Pipeline Network Traffic Analytics NOC Enterprise dengan GoFlow2, Kafka, ClickHouse, dan Grafana
Dokumentasi ini menjelaskan pipeline Network Traffic Analytics dari awal hingga akhir menggunakan arsitektur modern, ringan, dan otomatis.
📋 Prasyarat Sistem
- OS: Ubuntu Server 22.04 / 24.04 fresh install
- Hardware minimal: 4 Core CPU, 8GB RAM. Direkomendasikan 16GB untuk traffic di atas 10Gbps
- Storage: SSD/NVMe
- Software: Docker, Docker Compose, Git, Python 3
- Hak akses: user sudah dimasukkan ke grup docker
Install Docker dan Docker Compose
sudo apt update
sudo apt install docker.io docker-compose-v2 -y
sudo systemctl enable --now docker
Tambahkan User ke Grup Docker
sudo usermod -aG docker $USER
newgrp docker
Konfigurasi LXC Proxmox Jika Menggunakan Container
Edit konfigurasi CTID sesuai ID container Anda.

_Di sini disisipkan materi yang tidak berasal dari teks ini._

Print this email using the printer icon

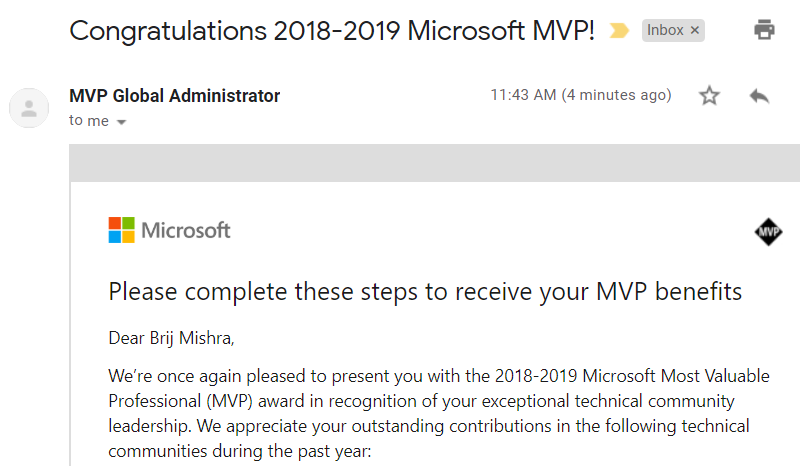[765, 30]
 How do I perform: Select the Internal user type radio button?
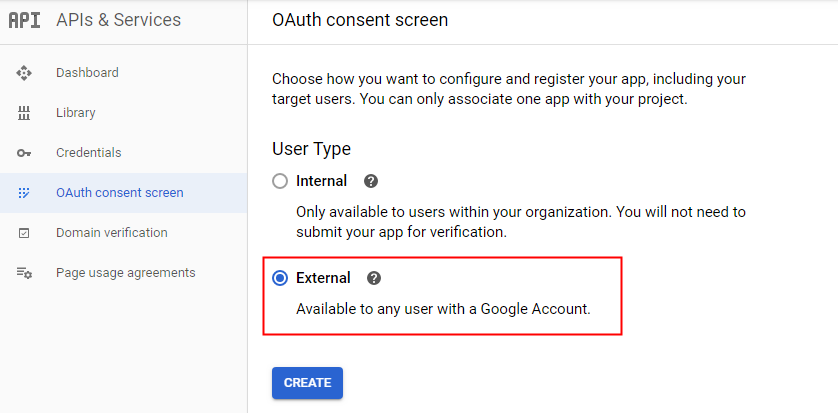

nano /etc/pve/lxc/CTID.conf
unprivileged: 0
lxc.apparmor.profile: unconfined
🚀 Tahap 1: Instalasi Core Services dengan Docker Compose
Stack ini menggunakan Kafka mode KRaft tanpa Zookeeper agar hemat RAM, GoFlow2 untuk menangkap sFlow, ClickHouse untuk analitik forensik, dan Grafana untuk visualisasi.
Buat Direktori Proyek
mkdir -p ~/flow-monitor/data/kafka
cd ~/flow-monitor
Buat File docker-compose.yml
nano docker-compose.yml
Isi File docker-compose.yml
version: '3.8'
services:
goflow2:
image: netsampler/goflow2:latest
restart: unless-stopped
command: -format=json -transport=kafka -transport.kafka.brokers=kafka:29092 -transport.kafka.topic=flows
ports:
- "6343:6343/udp"
depends_on:
- kafka
kafka:
image: confluentinc/cp-kafka:7.6.0
restart: unless-stopped
environment:
KAFKA_NODE_ID: 1
KAFKA_PROCESS_ROLES: 'broker,controller'
KAFKA_CONTROLLER_LISTENER_NAMES: 'CONTROLLER'
KAFKA_CONTROLLER_QUORUM_VOTERS: '1@kafka:29093'
CLUSTER_ID: 'ciWo7IWazngRchmPES6q5A'
KAFKA_LISTENERS: INTERNAL://0.0.0.0:29092,EXTERNAL://0.0.0.0:9092,CONTROLLER://0.0.0.0:29093
KAFKA_ADVERTISED_LISTENERS: INTERNAL://kafka:29092,EXTERNAL://127.0.0.1:9092
KAFKA_LISTENER_SECURITY_PROTOCOL_MAP: INTERNAL:PLAINTEXT,EXTERNAL:PLAINTEXT,CONTROLLER:PLAINTEXT
KAFKA_INTER_BROKER_LISTENER_NAME: INTERNAL
KAFKA_OFFSETS_TOPIC_REPLICATION_FACTOR: 1
KAFKA_HEAP_OPTS: "-Xmx1G -Xms512M"
KAFKA_LOG_RETENTION_HOURS: 2
KAFKA_LOG_RETENTION_BYTES: 1073741824
TZ: Asia/Jakarta
volumes:
- ./data/kafka:/var/lib/kafka/data
ports:
- "127.0.0.1:9092:9092"
clickhouse:
image: clickhouse/clickhouse-server:latest
restart: unless-stopped
ports:
- "8123:8123"
- "9000:9000"
volumes:
- ./data/clickhouse:/var/lib/clickhouse
depends_on:
- kafka
grafana:
image: grafana/grafana:latest
restart: unless-stopped
ports:
- "3000:3000"
volumes:
- ./data/grafana:/var/lib/grafana
depends_on:
- clickhouse
Jalankan Seluruh Sistem
docker compose up -d
🗄️ Tahap 2: Konfigurasi Pipeline ClickHouse
Masuk ke terminal ClickHouse untuk membuat database, tabel antrean, materialized view, dan kamus resolusi.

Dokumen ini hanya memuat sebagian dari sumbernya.